Description of problem: This has shown itself in Openshift V3. We (Openshift Operations) are running docker on RHEL 7 hosts inside of AWS. We have multiple clusters and this problem has been showing up over the last few weeks maybe even months. Docker has extremely poor performance to the point of it not responding to simple docker commands even "docker info". We have two regular (gp2, general purpose) EBS volumes configured on the hosts. One for the root file system, one for docker to use as direct lvm. We configure the /etc/sysconfig/docker-storage-setup and then run docker-storage-setup to configure the EBS volume to be used with docker. We will notice that docker goes completely unresponsive at times. When this happens, all docker commands will stop working. We can't pull, run stuff, or even do a "docker info" command. What is strange is that it is possible to come back to the machine after an unknown amount of time (sometimes an hour, sometimes 4 hours) and the machine will be back in a usable state. While the machine is having these issues, restarting docker and even a reboot of the system does not tend to fix the problem. One thing we have noticed is that if we change the volume type to the AWS EBS Provisioned IOPS, we generally get much better performance. The provisioned IOPS are guaranteed by AWS to provide much better io performance. This does however come at a much greater cost. We hesitate to move to these because: 1. doesn't seem like we should *have* to use provisioned iops in AWS to use docker 2. it's way more expensive 3. if its a bug, we should uncover it. Version-Release number of selected component (if applicable): docker-1.7.1-108.el7.x86_64 How reproducible: This happens on many of the nodes within our clusters. We see issues, and then things will resolve themselves. Steps to Reproduce: 1. Install Openshift V3 2. Roll out applications 3. Wait for an undetermined amount of time Actual results: Docker will go unresponsive Expected results: Docker to be responsive
An update to this ticket and what we believe is happening.
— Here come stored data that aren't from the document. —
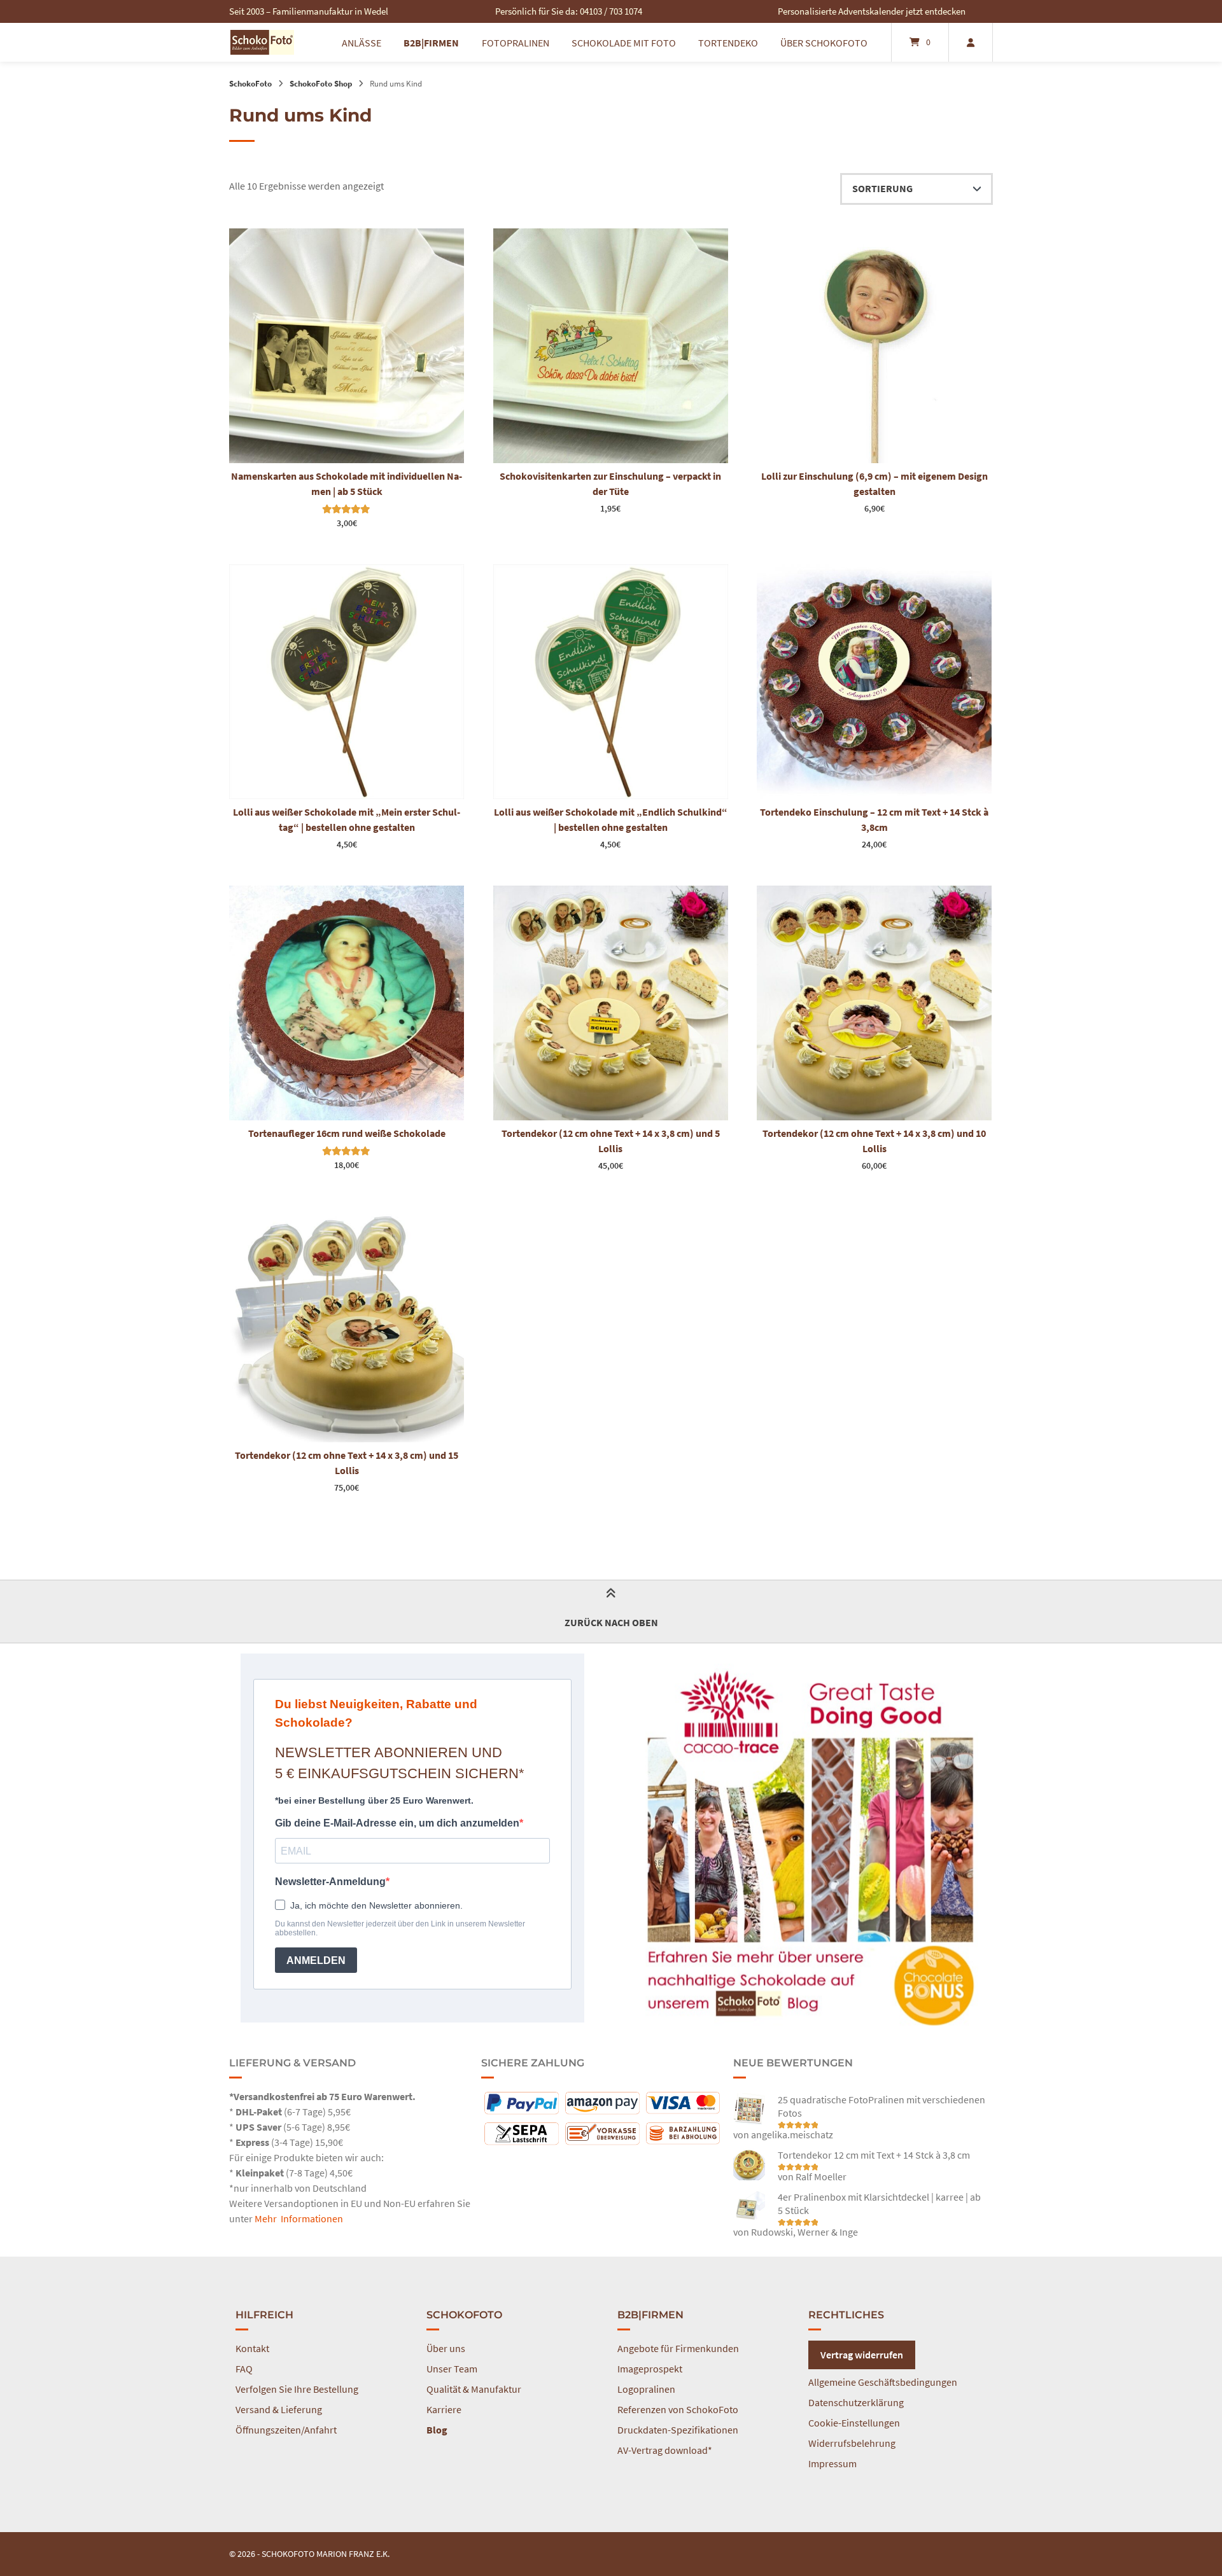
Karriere (443, 2409)
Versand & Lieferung (278, 2409)
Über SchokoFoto (823, 42)
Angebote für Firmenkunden (678, 2348)
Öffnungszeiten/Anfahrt (286, 2429)
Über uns (445, 2348)
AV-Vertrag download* (664, 2450)
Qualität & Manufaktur (473, 2389)
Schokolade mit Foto (624, 42)
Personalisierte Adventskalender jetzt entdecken (872, 11)
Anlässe (361, 42)
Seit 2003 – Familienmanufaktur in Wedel (308, 11)
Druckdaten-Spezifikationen (677, 2429)
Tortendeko (728, 42)
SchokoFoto (250, 83)
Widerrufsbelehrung (851, 2443)
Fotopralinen (515, 42)
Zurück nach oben (611, 1622)
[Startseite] (262, 42)
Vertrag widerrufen (861, 2354)
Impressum (832, 2463)
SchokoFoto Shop (321, 83)
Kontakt (252, 2348)
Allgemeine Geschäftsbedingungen (882, 2382)
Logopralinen (646, 2389)
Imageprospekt (649, 2368)
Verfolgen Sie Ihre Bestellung (296, 2389)
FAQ (244, 2368)
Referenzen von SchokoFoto (677, 2409)
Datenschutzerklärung (856, 2402)
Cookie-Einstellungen (854, 2422)
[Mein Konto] (970, 42)
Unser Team (451, 2368)
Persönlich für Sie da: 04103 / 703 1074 (568, 11)
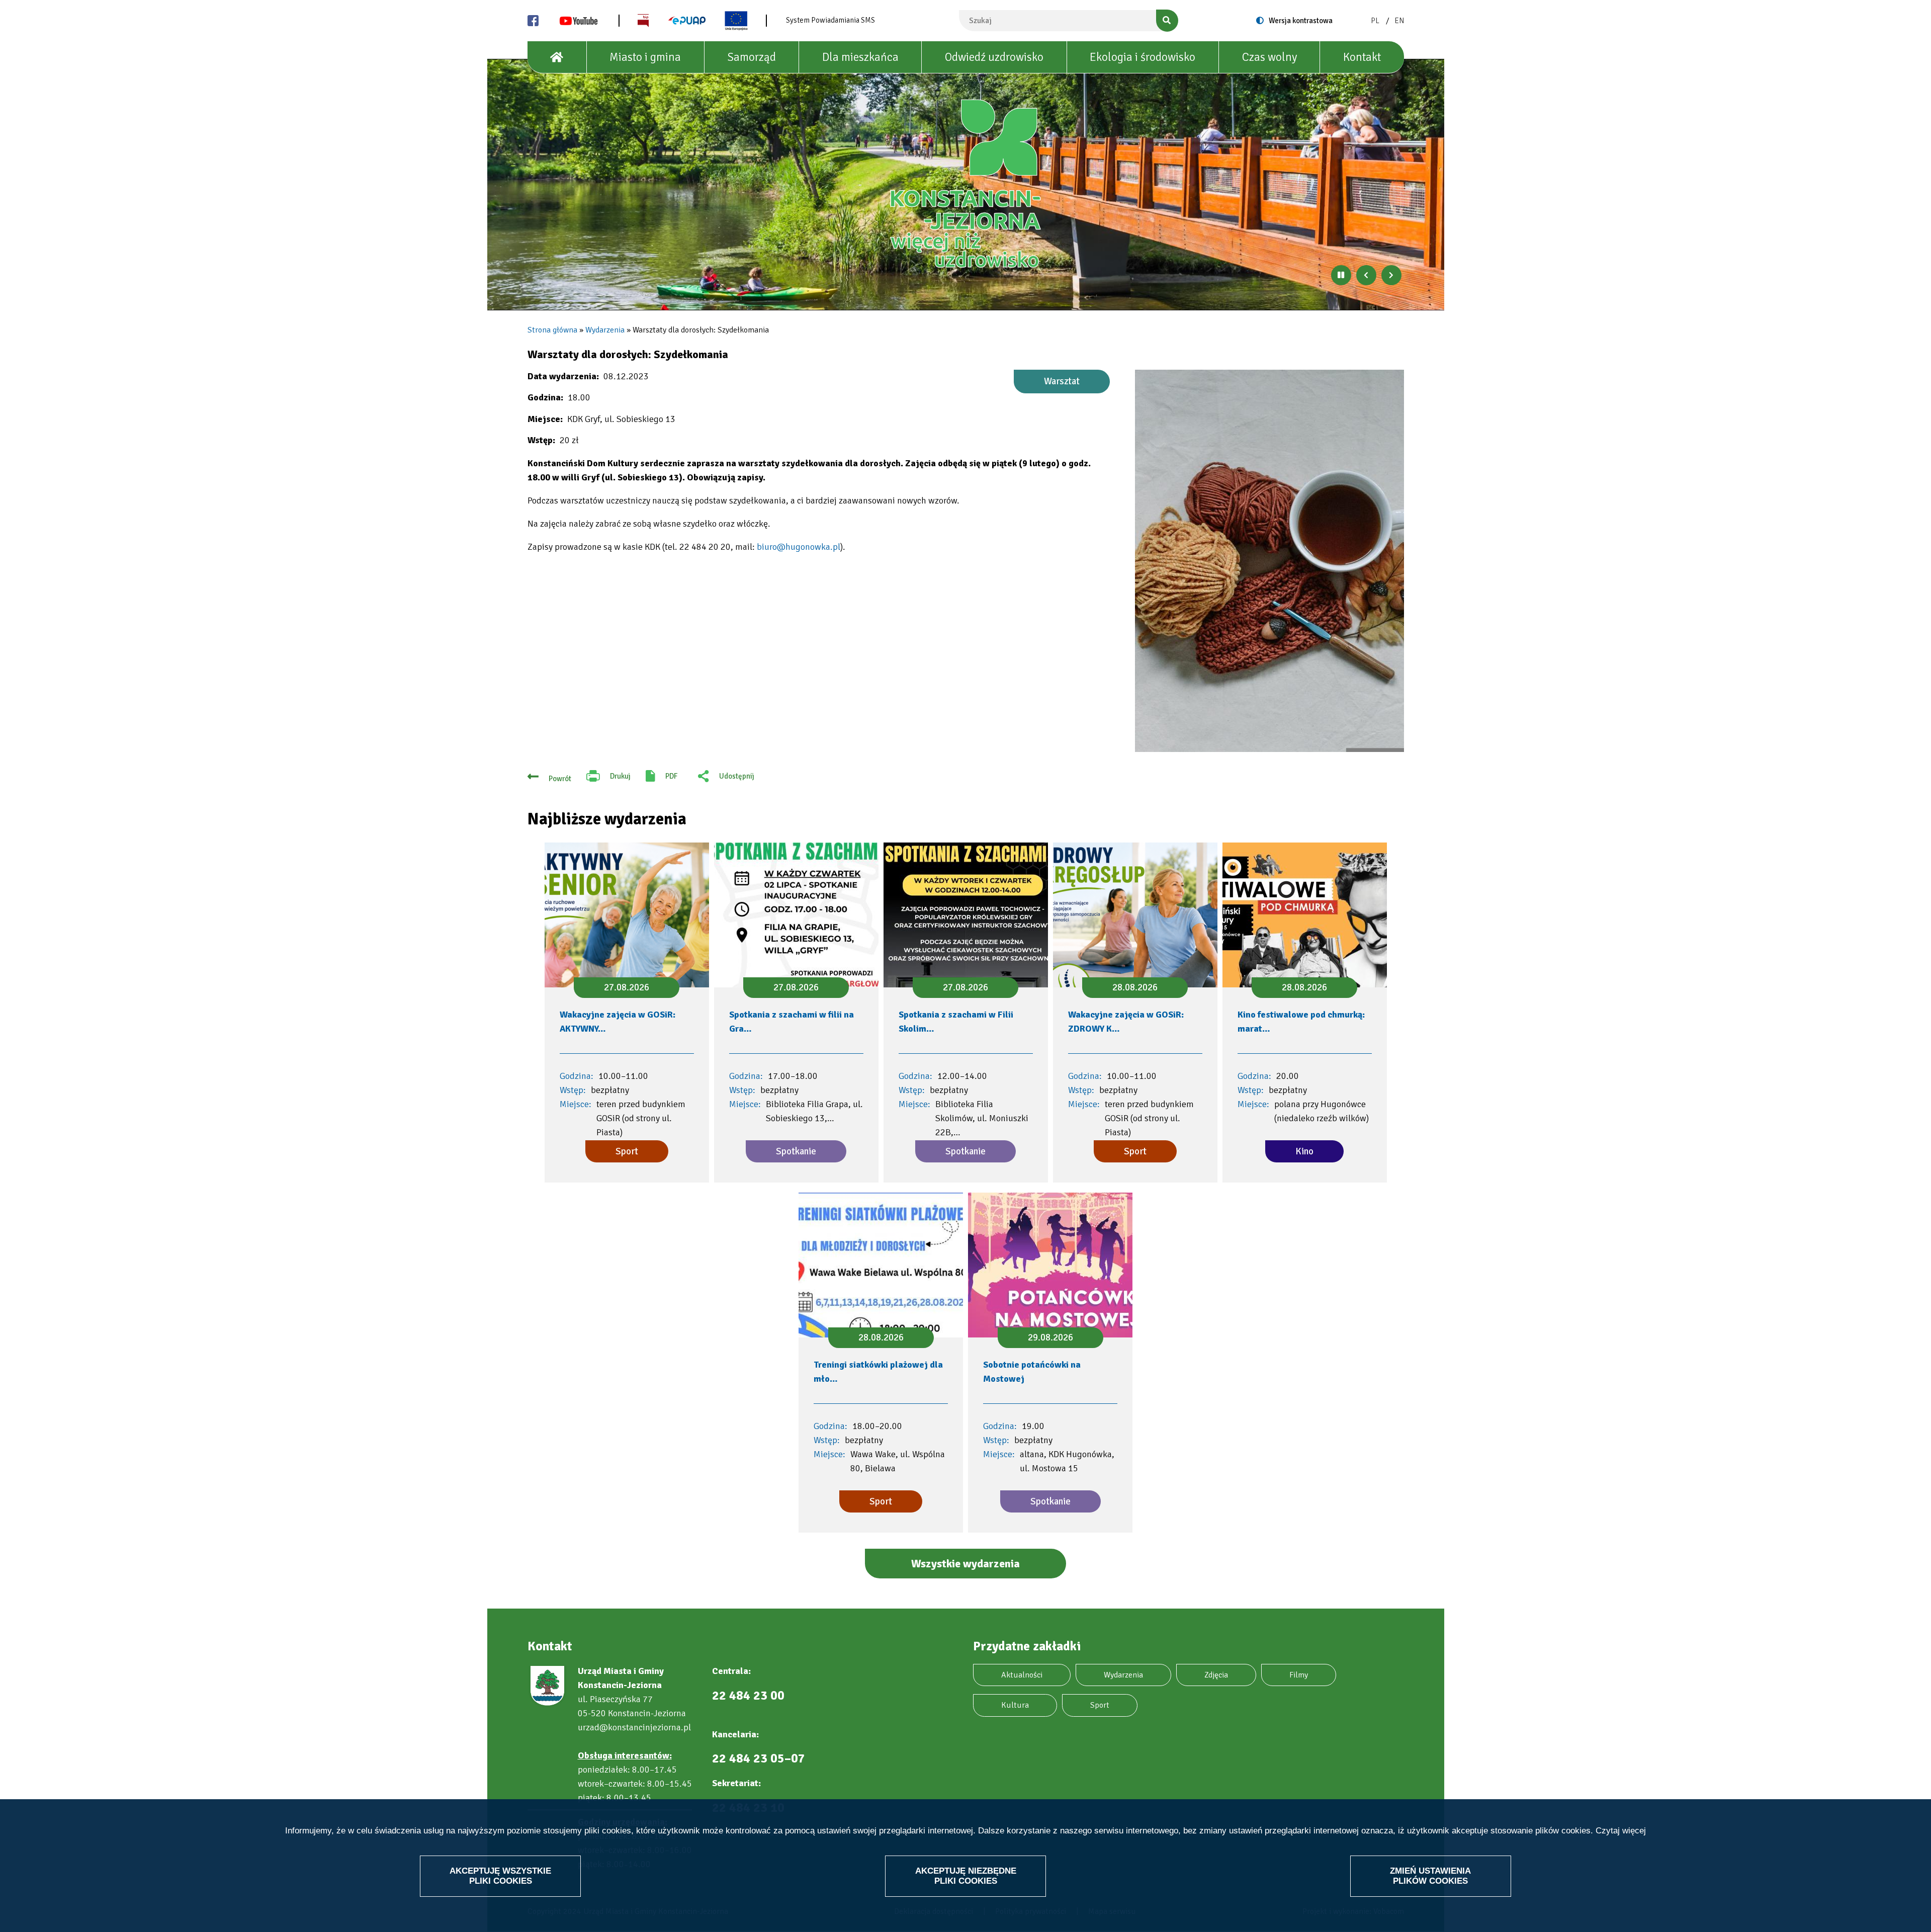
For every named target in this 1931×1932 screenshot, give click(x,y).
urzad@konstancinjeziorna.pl (634, 1727)
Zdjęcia (1216, 1675)
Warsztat (1062, 381)
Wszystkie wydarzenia (965, 1563)
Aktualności (1021, 1675)
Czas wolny (1269, 57)
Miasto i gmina (645, 57)
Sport (1099, 1705)
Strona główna (552, 330)
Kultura (1015, 1705)
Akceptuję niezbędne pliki (965, 1875)
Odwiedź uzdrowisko (994, 57)
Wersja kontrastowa (1301, 21)
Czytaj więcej (1621, 1830)
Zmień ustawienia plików (1430, 1875)
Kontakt (1362, 57)
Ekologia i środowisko (1142, 57)
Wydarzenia (605, 330)
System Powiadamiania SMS (830, 20)
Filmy (1298, 1675)
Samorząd (752, 57)
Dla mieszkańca (860, 57)
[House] (557, 57)
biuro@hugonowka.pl (798, 546)
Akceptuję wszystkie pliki (500, 1875)
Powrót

We are running Openshift V3 on these nodes with 32GB EBS volumes from AWS. These are the GP2 (General Purpose class) EBS volumes. AWS EBS GP2 volumes work on a credit system and how much IO can be used on the volumes. MOre can be found here: http://docs.aws.amazon.com/AWSEC2/latest/UserGuide/EBSVolumeTypes.html For the 32 GB drives, we have (3 x 32) 96 IOPS for these volumes. What we have seen is that Openshift + Docker is exhausting these resources. With help of Vivek, we have seen that the throughput of these volumes is really low (in the ~10-400k/s rang) when we are having these issues. We are testing with bigger drives currently to see if we can find a place where w don't exhaust the credits of the volumes. We have also had better performance with the provisioned iops volumes (guaranteed IO).
I also did some aws work with in correlation with docker. I can state above behaviour for case when docker is installed and started ( and on t*.micro instances it will start to use loop lvm by default, as there is not by default storage device docker-storage-setup can use ) and if run intensive I/O test (fio) inside docker container, then docker will hang and it will eventually come back after some time but it is really slow. simple commands, for case when loop lvm is used ( while running i/o test inside container ) as docker images docker ps docker ps -a takes long time, and have very slow response When used loop lvm ( this is what docker will get on t*.micro ec2 instances) it takes 21 min to save 1.4 GB docker image # time docker save r7perf > r7perfedited.tar real 21m15.156s user 0m0.257s sys 0m1.748s In case I attach general purpose SSD disk to instance and then use that disk for docker storage backend ( configuring /etc/sysconfig/docker-storage-setup to use this device ) above issues related to docker commands response are not generally visible. I was able to get better response, docker is faster, docker ps|images does not hang, etc. docker save for same size image in this case is time docker save r7perf > r7perfmodified.tar real 10m8.090s user 0m0.277s sys 0m1.247s
Runcom, have you been able to look at this?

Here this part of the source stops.